Francis Ridgley Cotton O.P. (September 19, 1895—September 25, 1960) was an American prelate of the Roman Catholic Church. He served as the first bishop of the new Diocese of Owensboro in Kentucky from 1938 to 1960.

Biography

Early life 
One of three children, Francis Cotton was born in Bardstown, Kentucky to Charles and Mary (née Moore) Cotton. After attending St. Meinrad Seminary in St. Meinrad, Indiana, he enrolled in St. Mary's Seminary in Baltimore, Maryland. Cotton then went in 1919 to Washington D.C. to enter the Sulpician Seminary at the Catholic University of America in Washington, D.C., finishing there in 1920.

Priesthood 
Cotton was ordained to the priesthood for the Order of Friars Preachers (Dominicans) by Archbishop John Timothy McNicholas on June 17, 1920.  After his ordination, Cotton completed his graduate studies at the Pontifical Athenaeum S. Apollinare in Rome. Following his return to Kentucky, he served as a curate at St. Joseph Proto-Cathedral Parish in Bardstown, St. Cecilia Parish in Louisville, Kentucky, and at St. Francis de Sales Parish  in Paducah, Kentucky (1922-1926). Cotton was appointed assistant chancellor in 1926, then chancellor in 1931.

Bishop of Owensboro 
On December 16, 1937, Cotton was appointed the first bishop of the newly erected Diocese of Owensboro by Pope Pius XI. He received his episcopal consecration on February 24, 1938, from Archbishop John A. Floersh, with Bishops Theodore H. Reverman and Moses E. Kiley serving as co-consecrators.  After his consecration, Cotton embarked on visits to the parishes in the new diocese. He brought the Catholic Students' Mission Crusade, a national organization for helping the poor, to the diocese.

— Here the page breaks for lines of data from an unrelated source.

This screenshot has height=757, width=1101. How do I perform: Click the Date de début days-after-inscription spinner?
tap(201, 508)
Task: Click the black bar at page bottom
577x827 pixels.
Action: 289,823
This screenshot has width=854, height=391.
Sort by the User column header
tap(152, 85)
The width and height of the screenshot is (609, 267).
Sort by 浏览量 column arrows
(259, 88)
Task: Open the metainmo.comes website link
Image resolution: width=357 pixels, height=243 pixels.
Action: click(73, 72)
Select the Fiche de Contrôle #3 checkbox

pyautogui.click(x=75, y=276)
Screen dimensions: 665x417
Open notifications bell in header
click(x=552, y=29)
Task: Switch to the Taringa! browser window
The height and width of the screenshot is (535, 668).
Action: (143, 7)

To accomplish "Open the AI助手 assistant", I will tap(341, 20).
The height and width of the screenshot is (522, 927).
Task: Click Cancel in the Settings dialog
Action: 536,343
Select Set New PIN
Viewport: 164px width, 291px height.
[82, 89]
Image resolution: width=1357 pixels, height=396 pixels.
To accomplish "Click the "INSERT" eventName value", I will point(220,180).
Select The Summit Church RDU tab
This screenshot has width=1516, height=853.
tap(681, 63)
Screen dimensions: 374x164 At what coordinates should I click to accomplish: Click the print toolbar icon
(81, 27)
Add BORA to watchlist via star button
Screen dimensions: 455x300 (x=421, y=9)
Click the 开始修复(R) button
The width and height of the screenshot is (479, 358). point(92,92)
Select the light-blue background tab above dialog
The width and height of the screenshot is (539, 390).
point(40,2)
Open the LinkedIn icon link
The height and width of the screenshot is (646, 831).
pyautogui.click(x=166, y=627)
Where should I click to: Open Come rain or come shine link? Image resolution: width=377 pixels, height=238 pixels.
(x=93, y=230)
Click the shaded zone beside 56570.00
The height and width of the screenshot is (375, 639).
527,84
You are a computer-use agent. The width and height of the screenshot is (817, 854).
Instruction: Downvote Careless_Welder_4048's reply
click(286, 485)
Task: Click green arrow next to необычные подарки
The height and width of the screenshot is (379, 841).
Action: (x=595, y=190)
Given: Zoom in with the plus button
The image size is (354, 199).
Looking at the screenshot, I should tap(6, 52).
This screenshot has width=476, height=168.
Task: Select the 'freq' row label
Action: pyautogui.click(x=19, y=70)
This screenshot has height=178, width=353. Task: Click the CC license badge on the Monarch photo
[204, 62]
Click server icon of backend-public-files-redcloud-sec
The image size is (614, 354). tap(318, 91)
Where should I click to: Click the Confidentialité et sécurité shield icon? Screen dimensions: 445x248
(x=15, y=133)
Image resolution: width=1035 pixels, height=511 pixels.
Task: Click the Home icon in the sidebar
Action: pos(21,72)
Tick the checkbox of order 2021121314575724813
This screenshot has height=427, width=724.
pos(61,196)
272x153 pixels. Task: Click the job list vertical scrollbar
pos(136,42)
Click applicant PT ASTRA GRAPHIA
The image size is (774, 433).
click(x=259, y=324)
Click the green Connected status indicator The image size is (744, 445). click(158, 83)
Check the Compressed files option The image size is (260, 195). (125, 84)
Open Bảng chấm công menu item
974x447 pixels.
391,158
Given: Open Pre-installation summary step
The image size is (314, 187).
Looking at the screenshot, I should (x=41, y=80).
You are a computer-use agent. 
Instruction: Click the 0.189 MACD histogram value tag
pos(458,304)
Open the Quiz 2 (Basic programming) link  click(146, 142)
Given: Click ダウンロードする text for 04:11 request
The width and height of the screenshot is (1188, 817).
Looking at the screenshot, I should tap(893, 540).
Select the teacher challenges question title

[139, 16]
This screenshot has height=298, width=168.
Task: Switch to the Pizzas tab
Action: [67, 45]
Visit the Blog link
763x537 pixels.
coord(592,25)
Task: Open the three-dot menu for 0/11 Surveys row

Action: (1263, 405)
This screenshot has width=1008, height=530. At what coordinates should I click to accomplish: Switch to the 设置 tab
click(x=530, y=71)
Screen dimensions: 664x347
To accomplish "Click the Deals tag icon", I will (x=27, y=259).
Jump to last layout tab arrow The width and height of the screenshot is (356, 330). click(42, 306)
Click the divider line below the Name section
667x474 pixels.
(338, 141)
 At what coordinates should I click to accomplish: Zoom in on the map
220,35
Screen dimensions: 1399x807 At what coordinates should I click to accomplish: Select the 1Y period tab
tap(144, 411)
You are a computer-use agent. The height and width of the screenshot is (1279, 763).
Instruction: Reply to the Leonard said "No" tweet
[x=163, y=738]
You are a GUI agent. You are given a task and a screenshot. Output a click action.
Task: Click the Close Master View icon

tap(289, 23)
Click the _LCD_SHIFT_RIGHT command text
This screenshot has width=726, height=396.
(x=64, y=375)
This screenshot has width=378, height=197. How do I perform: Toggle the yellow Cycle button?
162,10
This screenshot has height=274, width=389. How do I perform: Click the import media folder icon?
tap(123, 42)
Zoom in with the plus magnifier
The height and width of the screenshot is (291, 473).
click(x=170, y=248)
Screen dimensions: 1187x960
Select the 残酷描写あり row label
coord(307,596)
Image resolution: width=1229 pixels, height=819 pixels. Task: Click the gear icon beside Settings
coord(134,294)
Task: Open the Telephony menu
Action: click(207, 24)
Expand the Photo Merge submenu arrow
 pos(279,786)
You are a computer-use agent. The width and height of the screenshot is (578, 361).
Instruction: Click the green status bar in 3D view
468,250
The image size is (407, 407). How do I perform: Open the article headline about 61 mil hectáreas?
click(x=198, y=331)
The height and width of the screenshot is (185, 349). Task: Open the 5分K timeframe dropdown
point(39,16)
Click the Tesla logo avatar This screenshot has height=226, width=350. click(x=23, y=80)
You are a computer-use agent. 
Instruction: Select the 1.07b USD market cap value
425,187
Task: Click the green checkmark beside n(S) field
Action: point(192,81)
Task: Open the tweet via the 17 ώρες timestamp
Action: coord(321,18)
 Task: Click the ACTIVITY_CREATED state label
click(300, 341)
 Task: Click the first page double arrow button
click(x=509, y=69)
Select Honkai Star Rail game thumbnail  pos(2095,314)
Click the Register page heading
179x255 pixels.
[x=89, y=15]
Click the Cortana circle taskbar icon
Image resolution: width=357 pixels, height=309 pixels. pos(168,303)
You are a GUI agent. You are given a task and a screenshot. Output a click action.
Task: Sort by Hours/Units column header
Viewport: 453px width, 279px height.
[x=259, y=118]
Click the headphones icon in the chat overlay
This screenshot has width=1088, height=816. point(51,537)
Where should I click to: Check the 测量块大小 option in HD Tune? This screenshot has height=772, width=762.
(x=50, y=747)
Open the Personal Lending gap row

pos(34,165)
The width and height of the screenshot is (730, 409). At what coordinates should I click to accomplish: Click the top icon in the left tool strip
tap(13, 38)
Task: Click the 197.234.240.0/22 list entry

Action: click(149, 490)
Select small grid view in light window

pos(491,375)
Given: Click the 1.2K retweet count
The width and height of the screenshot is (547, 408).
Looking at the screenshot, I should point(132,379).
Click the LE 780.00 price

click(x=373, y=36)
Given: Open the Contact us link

In early 1940, Cotton began the collection of relief supplies for refugees from World War II in Europe.  By 1942, the diocese had collected over $1 million in supplies for distribution in Europe and China. In February 1943, Cotton held a synod in the diocese to set its laws and constitution.  Contemporary reports said that Cotton strictly enforced these rules in the diocese, but personally was a kind individual.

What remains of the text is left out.